Tokyo: Japan’s first online university began classes on 2 April, offering degrees to older students in a country whose model of lifetime company jobs is changing.
A total of 516 students are enrolled at Cyber University, which offers four years of online coursework leading to a degree -- for now in the discplines of information technology or world heritage.
The university held an entrance ceremony Sunday at the Fukuoka Dome, a roof-covered baseball stadium on the southwestern island of Kyushu, with 130 students showing up in person and others joining by their computers.
The online university, ironically, is led by an expert on ancient Egypt.
“I would like for you to work together to let the university leap into the world,” Chancellor Sakuji Yoshimura, an archeologist, told the ceremony.

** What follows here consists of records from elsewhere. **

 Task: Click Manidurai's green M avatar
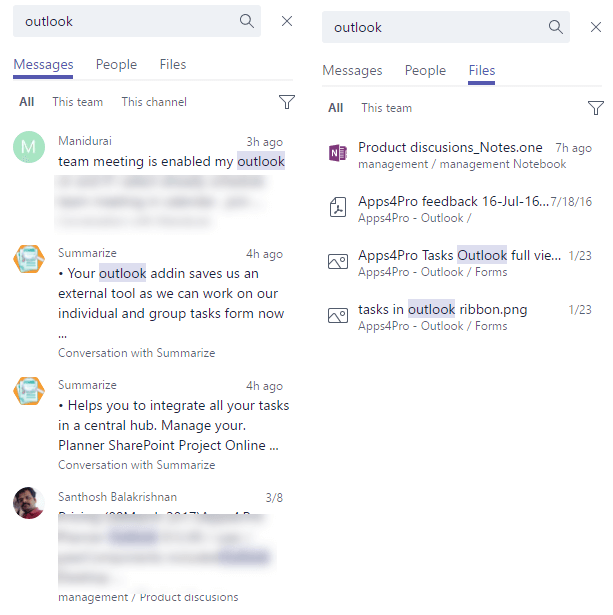tap(29, 147)
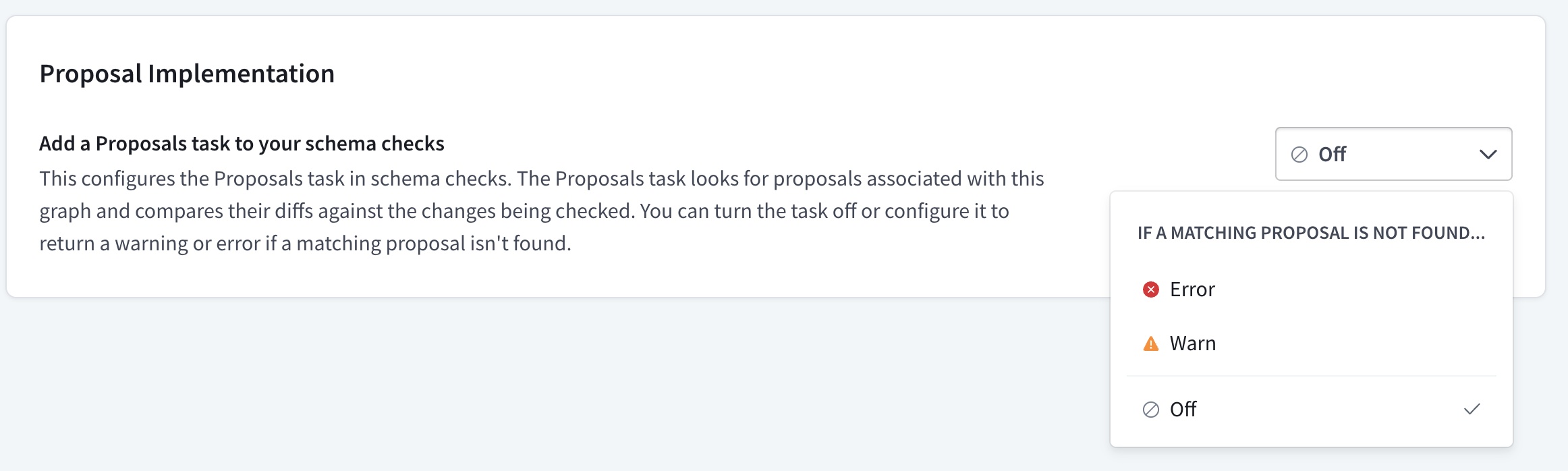Enable Warn mode for missing proposals

(x=1193, y=343)
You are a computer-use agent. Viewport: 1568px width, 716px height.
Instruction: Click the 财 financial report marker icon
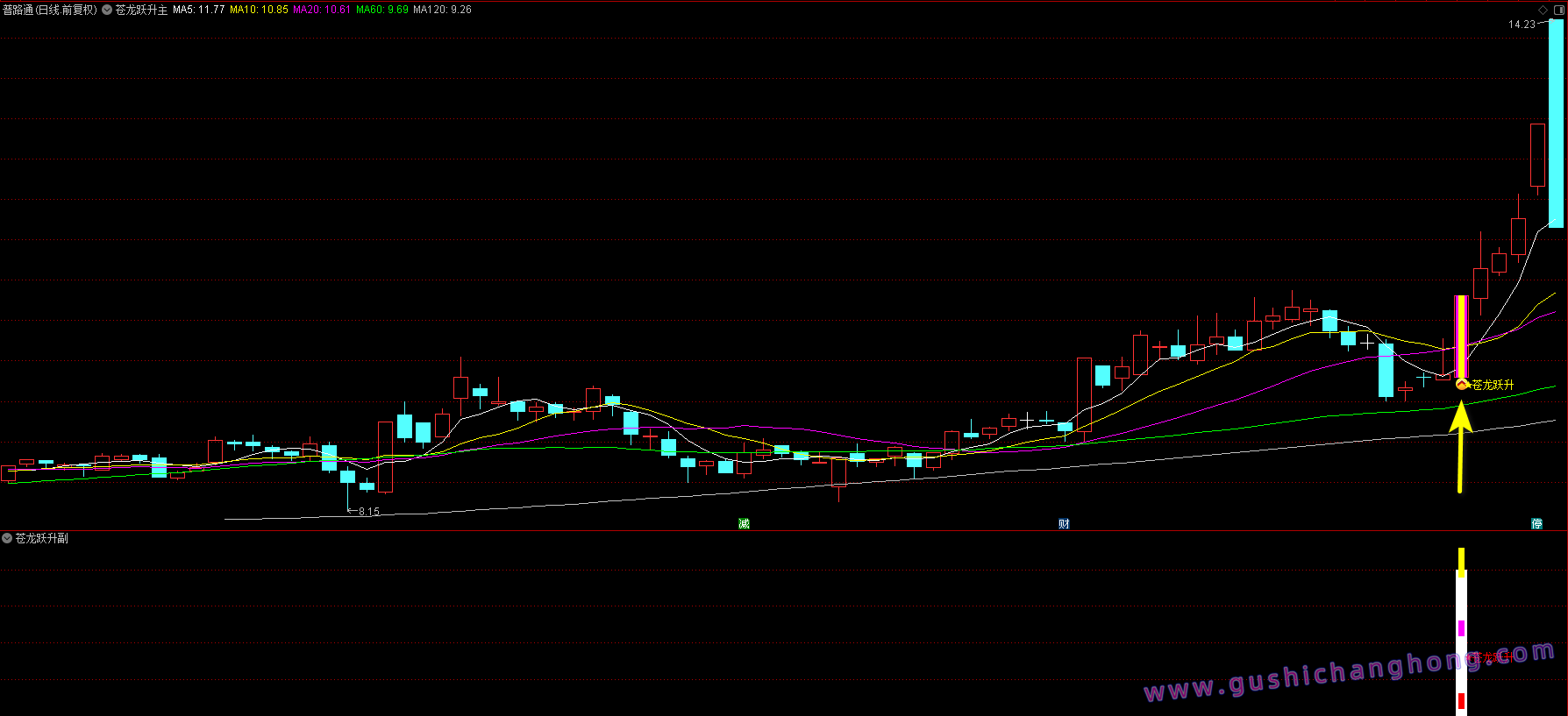pyautogui.click(x=1064, y=524)
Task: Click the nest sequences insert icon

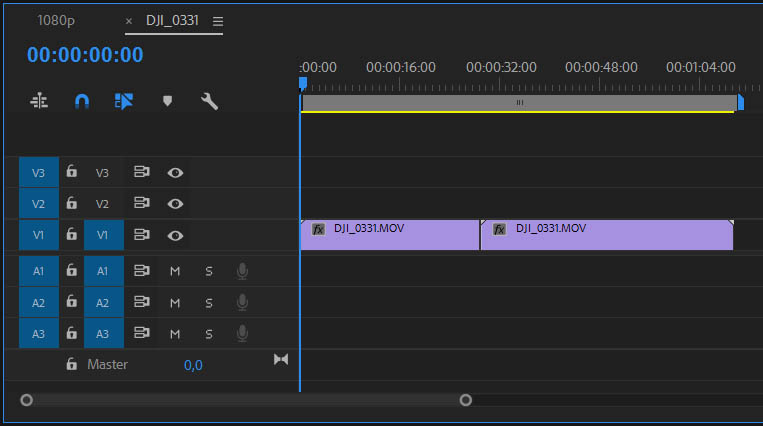Action: click(39, 101)
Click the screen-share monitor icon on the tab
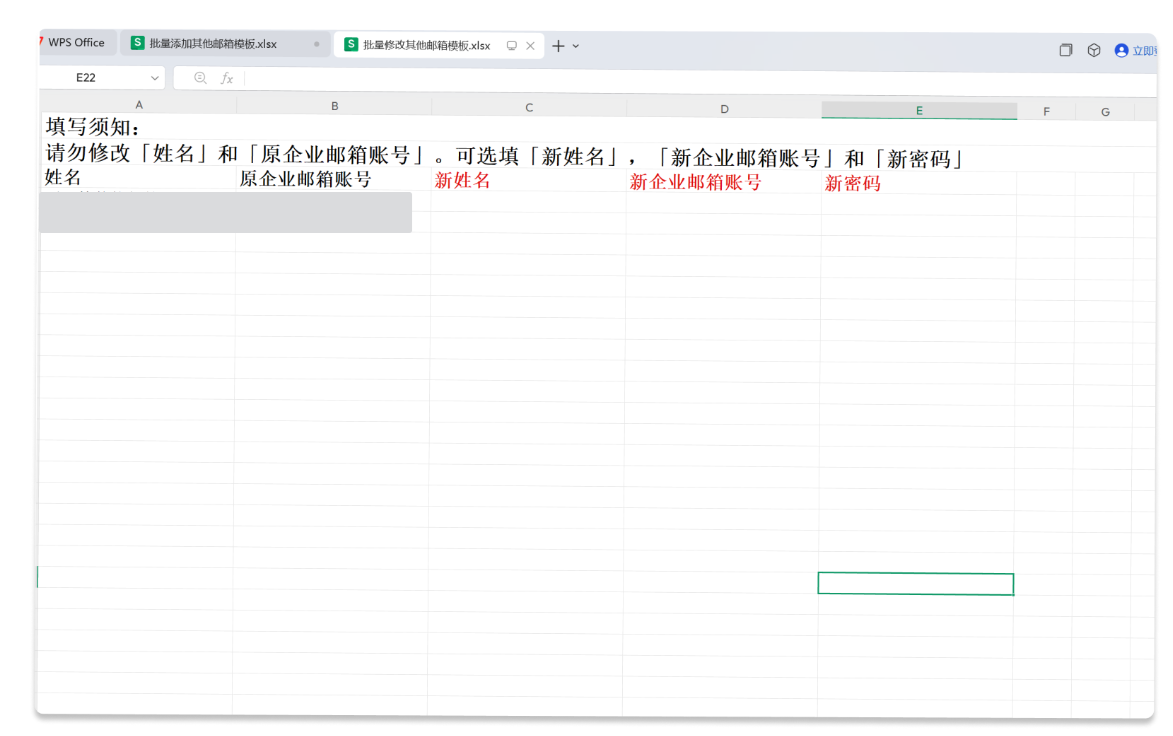The height and width of the screenshot is (736, 1173). pos(511,45)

Students take classes and submit papers to professors through computers connected by broadband communication networks. Students can receive a bachelor’s degree after completing required courses.
Internet and telecom conglomerate Softbank Corp. owns a 71% stake in the university, which was approved in November as part of Japan’s deregulation.
The university came to life as Japan, recovering from the 1990s recession, changes its post-World War II model of young people taking jobs and working their way through the ranks until retirement.
More than one-quarter of Japanese workers are now not full-time employees, according to the latest job statistics released Friday.
“Students of our university are mostly in their late 20s and early 30s, and many of them hold jobs,” Cyber University spokeswoman Eriko Kitanoya said.
Similar universities exist overseas. The University of Phoenix, founded in the early 1970s for non-traditional students, now has some 200,000 adults enrolled across North America, largely through online or evening courses.